Read Matthew 26:10-13
1. What does the woman do with the perfume? (Pours it on Jesus head.)
2. Why would the woman use the perfume in this way? (To prepare Jesus for burial.)
This is not the only time Jesus is offered myrrh. This woman anoints Jesus with this mixture, anticipating His death. Later, while hanging on the cross, Jesus is offered myrrh mixed with wine as a drink. Both times, this myrrh concoction is mentioned in the narrative about Jesus' death.
Read Mark 15:22-24
1. What is happening to Jesus in these moments? (He is being crucified.)
2. Why would they offer Him perfume to drink? (We don’t know for sure, but we know it would have tasted bitter and that He refused.)
Most commentators conclude that the bottom line is this: the Magi, in laying myrrh at Jesus feet when He was young, were at least acknowledging (some would assert prophesying) that He would be a sacrifice.

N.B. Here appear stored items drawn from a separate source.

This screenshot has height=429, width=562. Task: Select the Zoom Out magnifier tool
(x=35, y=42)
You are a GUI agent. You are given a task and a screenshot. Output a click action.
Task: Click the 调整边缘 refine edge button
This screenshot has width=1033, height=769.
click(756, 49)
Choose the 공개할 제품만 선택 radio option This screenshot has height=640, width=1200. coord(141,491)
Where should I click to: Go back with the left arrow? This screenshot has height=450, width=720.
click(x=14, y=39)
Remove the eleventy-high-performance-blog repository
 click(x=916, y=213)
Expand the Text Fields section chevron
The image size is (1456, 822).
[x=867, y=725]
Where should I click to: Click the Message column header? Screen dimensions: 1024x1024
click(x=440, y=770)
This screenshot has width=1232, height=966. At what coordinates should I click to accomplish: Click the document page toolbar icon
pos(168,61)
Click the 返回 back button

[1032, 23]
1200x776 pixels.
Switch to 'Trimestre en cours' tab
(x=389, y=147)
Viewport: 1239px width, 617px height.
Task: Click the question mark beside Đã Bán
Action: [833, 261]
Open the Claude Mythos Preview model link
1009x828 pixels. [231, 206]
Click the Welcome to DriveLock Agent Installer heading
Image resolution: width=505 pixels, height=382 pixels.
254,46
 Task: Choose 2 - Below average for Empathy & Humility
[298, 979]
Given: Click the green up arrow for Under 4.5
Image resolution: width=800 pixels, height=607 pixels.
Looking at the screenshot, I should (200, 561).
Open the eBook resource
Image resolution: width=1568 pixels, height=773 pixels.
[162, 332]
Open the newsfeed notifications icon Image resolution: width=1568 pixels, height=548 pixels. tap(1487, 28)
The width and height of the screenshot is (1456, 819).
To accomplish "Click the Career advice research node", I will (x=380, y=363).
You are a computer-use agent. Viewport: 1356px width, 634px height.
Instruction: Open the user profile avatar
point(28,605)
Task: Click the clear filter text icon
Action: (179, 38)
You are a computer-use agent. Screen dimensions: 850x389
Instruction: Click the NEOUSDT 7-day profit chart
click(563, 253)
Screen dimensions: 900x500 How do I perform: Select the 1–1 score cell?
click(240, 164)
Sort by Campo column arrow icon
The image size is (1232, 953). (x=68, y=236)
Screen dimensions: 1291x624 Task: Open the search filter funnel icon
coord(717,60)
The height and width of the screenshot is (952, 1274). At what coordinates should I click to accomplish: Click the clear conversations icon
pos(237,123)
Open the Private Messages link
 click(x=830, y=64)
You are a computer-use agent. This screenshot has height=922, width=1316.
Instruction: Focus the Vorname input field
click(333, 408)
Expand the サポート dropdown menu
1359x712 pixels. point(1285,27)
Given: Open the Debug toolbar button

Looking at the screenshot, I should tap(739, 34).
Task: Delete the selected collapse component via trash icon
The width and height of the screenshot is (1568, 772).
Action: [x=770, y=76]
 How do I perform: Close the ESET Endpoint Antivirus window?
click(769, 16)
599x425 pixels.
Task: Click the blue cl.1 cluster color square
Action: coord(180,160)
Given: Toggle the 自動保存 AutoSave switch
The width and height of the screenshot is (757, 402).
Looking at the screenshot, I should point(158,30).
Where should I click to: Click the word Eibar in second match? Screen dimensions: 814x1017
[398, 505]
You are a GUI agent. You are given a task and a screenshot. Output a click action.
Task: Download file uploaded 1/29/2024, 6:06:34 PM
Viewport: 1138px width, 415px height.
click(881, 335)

MAKING IT REAL (15 minutes)
What does that mean to us? What can we learn from the little baby, lying in the manger, who was destined to die?
1. What do you think it would be like for your sole mission in life to be to die in someone else’s place?
2. At what point do you think Jesus realized it was His purpose to die? (We have no way of knowing. The question is meant to spark discussion.)
3. Did Jesus live a sacrificial life even before He died on the cross? How so? (He served others, loved others, did not live a self-indulgent life, etc.)
4. How should Jesus' humble and sacrificial life affect our own? (As followers of Jesus, we should live like He lived.)
Read Philippians 2:5-8
1. What does this passage describe? (How God came to earth in the person and work of Jesus.)
2. What does this passage say He was like? (“He made himself nothing,” “took on the nature of a servant,” “became obedient to death...on a cross,” etc.)
3. How can we explain the God of the Universe behaving like that? (He was very sacrificial.)
If Jesus was sacrificial in coming to earth, in living as a human being, in serving those whom He had created, and even in dying in our place so that we might be forgiven of sin, then what should our lives be like?
I think it’s time for us to die, too. Just as the Magi marked Jesus from the beginning, we must mark this place and this time as the moment when we realize that we are supposed to sacrifice ourselves, too.
Re-read Philippians 2:5
We are supposed to have the same mindset as Jesus did--a sacrificial mindset destined to put others before ourselves.
CLOSING PRAYER (10 minutes)
Close by praying that your students live lives as Jesus did—by putting others' needs before His own.